Below are the records. Restate word for word every line from the one that contains "Clothing (86, 1607)" through the final line, both included.

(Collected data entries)
+ + + +

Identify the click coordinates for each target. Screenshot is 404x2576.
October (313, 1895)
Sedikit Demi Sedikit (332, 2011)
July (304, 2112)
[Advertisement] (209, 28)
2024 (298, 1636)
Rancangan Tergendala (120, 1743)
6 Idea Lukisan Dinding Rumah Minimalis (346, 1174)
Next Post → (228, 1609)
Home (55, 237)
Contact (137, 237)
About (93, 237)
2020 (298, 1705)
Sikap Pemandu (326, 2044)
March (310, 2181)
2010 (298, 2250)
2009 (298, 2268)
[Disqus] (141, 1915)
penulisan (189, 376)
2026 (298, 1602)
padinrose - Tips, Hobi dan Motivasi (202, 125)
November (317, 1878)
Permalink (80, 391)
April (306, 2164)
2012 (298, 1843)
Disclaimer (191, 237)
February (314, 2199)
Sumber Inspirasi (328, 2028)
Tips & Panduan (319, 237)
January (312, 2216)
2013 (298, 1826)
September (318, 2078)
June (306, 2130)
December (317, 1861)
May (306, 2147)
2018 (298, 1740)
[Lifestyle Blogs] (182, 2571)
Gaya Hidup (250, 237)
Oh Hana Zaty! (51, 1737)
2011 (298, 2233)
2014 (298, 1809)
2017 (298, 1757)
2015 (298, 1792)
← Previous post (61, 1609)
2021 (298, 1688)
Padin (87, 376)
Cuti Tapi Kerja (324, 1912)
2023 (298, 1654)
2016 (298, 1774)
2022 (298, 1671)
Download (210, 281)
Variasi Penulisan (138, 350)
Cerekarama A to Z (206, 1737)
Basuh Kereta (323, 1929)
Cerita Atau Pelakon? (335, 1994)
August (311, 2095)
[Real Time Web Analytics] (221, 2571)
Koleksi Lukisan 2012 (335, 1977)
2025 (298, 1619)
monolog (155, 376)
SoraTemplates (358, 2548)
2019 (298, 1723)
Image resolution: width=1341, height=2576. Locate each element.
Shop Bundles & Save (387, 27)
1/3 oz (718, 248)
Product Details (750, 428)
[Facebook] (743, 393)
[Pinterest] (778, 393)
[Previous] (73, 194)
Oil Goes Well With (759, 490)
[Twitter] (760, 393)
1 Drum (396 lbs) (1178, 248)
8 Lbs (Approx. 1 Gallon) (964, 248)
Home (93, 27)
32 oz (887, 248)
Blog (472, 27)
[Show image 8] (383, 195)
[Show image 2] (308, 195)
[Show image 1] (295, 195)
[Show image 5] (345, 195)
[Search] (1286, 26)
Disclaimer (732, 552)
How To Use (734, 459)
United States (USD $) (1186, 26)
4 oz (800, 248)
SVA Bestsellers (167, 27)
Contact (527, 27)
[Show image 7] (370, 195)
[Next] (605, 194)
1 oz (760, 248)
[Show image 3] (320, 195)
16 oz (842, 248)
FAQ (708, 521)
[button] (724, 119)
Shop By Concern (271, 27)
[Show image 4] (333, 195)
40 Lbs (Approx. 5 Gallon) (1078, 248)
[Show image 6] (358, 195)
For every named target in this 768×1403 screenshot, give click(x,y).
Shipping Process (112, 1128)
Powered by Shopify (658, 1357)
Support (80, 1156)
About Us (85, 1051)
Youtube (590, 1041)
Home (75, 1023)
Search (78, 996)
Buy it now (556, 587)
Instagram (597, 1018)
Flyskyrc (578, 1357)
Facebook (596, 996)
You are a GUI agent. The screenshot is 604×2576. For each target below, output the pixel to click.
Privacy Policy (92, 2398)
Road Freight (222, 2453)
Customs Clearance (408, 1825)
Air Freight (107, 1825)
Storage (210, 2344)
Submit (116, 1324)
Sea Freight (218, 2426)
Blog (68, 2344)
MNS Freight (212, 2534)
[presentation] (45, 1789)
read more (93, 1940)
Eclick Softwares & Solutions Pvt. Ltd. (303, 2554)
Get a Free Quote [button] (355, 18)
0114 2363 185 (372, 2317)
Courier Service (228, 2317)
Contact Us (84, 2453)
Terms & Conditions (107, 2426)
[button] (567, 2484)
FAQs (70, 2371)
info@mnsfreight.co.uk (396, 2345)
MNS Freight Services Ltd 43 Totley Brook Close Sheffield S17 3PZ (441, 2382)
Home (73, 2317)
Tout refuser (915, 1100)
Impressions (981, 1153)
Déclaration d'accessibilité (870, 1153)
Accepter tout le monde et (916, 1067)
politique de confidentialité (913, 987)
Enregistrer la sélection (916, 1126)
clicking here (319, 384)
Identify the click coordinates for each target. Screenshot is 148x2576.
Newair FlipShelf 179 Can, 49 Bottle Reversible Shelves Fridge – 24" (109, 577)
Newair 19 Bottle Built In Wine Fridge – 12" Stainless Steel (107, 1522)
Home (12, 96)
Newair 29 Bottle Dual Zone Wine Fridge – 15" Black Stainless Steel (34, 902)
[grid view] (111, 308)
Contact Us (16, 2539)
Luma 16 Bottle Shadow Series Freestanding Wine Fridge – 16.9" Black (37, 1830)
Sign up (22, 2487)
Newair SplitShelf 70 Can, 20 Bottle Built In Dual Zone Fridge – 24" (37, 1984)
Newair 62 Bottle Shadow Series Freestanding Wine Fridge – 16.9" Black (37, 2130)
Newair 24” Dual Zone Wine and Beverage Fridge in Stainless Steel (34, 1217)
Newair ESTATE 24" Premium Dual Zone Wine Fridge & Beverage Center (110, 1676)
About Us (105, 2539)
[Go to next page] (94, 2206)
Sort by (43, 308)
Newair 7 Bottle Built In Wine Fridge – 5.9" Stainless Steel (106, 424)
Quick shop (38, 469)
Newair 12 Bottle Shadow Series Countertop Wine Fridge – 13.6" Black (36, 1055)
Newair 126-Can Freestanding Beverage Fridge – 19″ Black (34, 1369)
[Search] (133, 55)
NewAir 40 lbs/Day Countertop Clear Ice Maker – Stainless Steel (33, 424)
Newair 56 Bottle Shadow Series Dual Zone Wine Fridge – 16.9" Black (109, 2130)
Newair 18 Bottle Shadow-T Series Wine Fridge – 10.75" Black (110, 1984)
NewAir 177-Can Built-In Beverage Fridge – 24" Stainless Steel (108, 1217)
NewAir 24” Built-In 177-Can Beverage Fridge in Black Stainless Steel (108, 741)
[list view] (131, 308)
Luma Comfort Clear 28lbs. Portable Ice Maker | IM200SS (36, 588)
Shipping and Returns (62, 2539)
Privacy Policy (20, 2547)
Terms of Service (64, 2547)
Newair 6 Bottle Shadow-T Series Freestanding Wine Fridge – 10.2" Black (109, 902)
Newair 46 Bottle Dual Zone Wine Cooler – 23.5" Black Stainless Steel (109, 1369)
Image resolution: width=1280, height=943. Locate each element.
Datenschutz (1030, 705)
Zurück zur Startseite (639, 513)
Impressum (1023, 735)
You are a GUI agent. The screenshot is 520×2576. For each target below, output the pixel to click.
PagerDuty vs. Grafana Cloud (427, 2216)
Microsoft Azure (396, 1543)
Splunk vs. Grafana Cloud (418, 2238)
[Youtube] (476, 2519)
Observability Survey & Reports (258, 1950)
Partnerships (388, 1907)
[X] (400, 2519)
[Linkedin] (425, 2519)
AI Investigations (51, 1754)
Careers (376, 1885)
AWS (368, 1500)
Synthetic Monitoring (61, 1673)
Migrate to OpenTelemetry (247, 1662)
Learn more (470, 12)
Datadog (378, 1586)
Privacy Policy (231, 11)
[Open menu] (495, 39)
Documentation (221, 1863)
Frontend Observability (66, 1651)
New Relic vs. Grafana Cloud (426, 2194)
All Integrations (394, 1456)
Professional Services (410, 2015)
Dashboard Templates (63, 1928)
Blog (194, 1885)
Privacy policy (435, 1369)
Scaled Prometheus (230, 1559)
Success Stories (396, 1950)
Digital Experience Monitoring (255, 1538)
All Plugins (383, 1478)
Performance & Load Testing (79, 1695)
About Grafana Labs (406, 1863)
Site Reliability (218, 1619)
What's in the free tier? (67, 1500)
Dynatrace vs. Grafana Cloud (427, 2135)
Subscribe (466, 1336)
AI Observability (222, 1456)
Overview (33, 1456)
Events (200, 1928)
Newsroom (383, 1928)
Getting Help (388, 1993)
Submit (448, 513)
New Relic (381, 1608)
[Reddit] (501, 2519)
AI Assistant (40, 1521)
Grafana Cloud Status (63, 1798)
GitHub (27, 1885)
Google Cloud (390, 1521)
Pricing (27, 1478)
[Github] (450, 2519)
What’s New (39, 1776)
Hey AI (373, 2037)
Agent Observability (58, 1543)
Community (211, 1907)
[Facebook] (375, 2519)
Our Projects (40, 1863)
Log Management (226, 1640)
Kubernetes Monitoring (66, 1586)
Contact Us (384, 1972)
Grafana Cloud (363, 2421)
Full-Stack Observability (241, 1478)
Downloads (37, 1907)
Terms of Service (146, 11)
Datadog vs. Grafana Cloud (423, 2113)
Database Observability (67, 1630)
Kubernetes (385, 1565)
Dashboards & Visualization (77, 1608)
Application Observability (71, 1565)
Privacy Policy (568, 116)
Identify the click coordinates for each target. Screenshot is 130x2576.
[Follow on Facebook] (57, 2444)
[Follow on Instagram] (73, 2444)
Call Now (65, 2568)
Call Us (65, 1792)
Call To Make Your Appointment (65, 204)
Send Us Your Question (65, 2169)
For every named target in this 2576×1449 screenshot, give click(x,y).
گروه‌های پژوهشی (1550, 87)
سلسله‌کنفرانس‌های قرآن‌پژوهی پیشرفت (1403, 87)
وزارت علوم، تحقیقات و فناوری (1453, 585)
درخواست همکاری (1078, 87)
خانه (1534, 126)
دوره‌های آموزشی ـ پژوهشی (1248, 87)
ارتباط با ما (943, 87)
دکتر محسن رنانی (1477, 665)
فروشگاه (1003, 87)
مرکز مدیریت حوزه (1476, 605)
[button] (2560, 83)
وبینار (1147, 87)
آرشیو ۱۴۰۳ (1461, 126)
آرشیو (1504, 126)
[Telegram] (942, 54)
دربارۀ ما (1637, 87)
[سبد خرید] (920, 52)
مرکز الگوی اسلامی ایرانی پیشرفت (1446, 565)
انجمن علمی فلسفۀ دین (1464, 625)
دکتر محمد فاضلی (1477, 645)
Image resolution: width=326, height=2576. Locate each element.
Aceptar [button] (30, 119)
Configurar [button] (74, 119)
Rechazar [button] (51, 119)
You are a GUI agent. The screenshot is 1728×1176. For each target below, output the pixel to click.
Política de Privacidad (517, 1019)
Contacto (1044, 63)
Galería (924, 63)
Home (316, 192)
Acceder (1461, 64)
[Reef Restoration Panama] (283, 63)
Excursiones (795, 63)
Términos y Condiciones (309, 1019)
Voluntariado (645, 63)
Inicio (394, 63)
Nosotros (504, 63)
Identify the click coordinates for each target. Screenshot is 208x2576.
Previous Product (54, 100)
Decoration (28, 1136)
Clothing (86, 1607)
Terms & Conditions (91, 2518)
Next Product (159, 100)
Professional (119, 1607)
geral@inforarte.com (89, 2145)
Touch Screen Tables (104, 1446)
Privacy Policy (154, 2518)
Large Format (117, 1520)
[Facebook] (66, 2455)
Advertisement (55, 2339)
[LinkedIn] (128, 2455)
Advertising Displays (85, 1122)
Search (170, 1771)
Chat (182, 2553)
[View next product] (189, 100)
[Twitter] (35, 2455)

+ + + +

• _Result_
Clothing (86, 1607)
Terms & Conditions (91, 2518)
Next Product (159, 100)
Professional (119, 1607)
geral@inforarte.com (89, 2145)
Touch Screen Tables (104, 1446)
Privacy Policy (154, 2518)
Large Format (117, 1520)
[Facebook] (66, 2455)
Advertisement (55, 2339)
[LinkedIn] (128, 2455)
Advertising Displays (85, 1122)
Search (170, 1771)
Chat (182, 2553)
[View next product] (189, 100)
[Twitter] (35, 2455)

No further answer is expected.